Patient Navigation can also learn from both the diabetes educator and CHW paths towards reimbursement. In recent years, several states have bundled payments for CHWs as part of non-clinician members in care teams. The same can be extended to Patient Navigators depending on the care delivery model used and the risk appetite of the physicians and healthcare organizations. Patient-centered medical homes and ACA Section 2703 Health Homes are two popular care delivery models pursued by state Medicaid programs for reimbursing community health workers [9]. Under these models, physician practices and healthcare organizations develop care teams by recruiting new staff or training existing staff such as nurses and medical assistants for patient education, care coordination, and population health monitoring. The care teams are typically reimbursed on a per-member-per-month basis by Medicaid, Medicare, and state’s commercial insurers. Health Homes established under Section 2703 of the ACA, which serve Medicaid beneficiaries with two or more chronic conditions or persistent mental health condition are also eligible to receive an enhanced federal match for the services delivered in the first 8 quarters of implementation [53]. As of March 2014, 47 states had implemented medical homes or health homes. Patient Navigation services can be delivered as part of these medical homes to help enrollees navigate the healthcare system. Other care delivery models in which CHWs and Patient Navigators can be incorporated and reimbursed include accountable care organizations (ACO) and shared community-based resources. Under shared resources programs, state Medicaid reimburses for resources shared by multiple practices and organizations to coordinate care. Size of these shared resource teams range from single care managers to large inter-disciplinary teams, and they are often reimbursed using a per-member-per-month rate. Accountable care organizations (ACO) are typically responsible for providing care across a variety of settings including primary care and acute care. Since ACOs need to provide culturally appropriate support to members for navigating the healthcare system, they typically include community health workers and potentially Patient Navigators. Payments for non-clinician members such as CHWs and Patient Navigators can be bundled into payment strategies for ACOs which includes one of the following [54]:

  • One-Sided Shared Savings—Modified fee-for-service model in which care teams share a portion of the savings, but not the losses.
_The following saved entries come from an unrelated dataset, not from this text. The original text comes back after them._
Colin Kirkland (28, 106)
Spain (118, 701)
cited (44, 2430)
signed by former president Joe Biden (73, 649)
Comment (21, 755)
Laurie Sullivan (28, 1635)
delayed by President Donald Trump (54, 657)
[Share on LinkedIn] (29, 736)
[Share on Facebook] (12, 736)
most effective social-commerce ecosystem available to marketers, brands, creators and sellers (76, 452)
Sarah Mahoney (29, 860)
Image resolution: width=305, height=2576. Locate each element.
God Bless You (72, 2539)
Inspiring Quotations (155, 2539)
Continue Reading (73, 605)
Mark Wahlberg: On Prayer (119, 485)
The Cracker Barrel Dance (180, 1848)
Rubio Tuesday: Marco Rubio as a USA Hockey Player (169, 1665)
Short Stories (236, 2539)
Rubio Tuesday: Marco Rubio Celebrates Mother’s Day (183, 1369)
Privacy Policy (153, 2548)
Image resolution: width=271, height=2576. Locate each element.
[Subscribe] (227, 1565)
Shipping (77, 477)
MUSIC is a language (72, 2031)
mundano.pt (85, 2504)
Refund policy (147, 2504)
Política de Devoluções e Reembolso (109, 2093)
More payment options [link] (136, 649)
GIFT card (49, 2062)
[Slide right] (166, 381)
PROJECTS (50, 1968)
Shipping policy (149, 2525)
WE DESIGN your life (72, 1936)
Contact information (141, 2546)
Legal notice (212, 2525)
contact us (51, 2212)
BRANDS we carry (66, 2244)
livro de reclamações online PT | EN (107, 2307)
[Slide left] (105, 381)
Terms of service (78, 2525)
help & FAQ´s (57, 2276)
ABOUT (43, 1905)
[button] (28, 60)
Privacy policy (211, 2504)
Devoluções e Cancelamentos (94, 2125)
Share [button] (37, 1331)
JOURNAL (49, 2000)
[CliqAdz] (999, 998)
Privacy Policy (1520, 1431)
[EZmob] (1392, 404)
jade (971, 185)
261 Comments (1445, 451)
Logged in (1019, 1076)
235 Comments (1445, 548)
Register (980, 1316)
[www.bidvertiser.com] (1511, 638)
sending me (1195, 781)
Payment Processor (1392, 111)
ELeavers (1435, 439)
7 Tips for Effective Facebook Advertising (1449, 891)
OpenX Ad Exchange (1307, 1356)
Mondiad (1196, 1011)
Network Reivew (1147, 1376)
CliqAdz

  • Two-Sided Shared Savings—Modified fee-for-service model in which care teams share both benefits (portion of savings) and losses.

  • Bundled payments—Care teams are reimbursed single payment for one episode of care for a patient, which might include multiple services.

  • Partial capitation/global payments—Care teams receive partial capitation payment for certain services

  • Global payments—Care teams receive fixed monthly or annual payment per patients (per-member-per-month) regardless of services provided.

Implications/Conclusion

The momentum in health care is to improve quality and access to care as well as empower patients to have a leading role in their care. Given the decades of experience and data collected in Patient Navigation programs, it is clear that this role is critical in addressing the healthcare disparities that plague our society.

With policy initiatives in job classification, certification and training, quality and research, Patient Navigation can continue to grow as an integral part of the healthcare delivery system. The ACA reauthorizes Section 340a of the PHSA, the Patient Navigator and Chronic Disease Prevention grants for five more years through 2015 [9]. There was an additional important requirement added to this revision, which states that in order for an entity to receive a grant, it must ensure the navigators meet minimum core proficiencies tailored to the specific intervention [9]. While authorization levels beyond fiscal year 2015 were not specified, it is imperative that the advocates integrate Patient Navigation into the fabric of the healthcare delivery system across the country.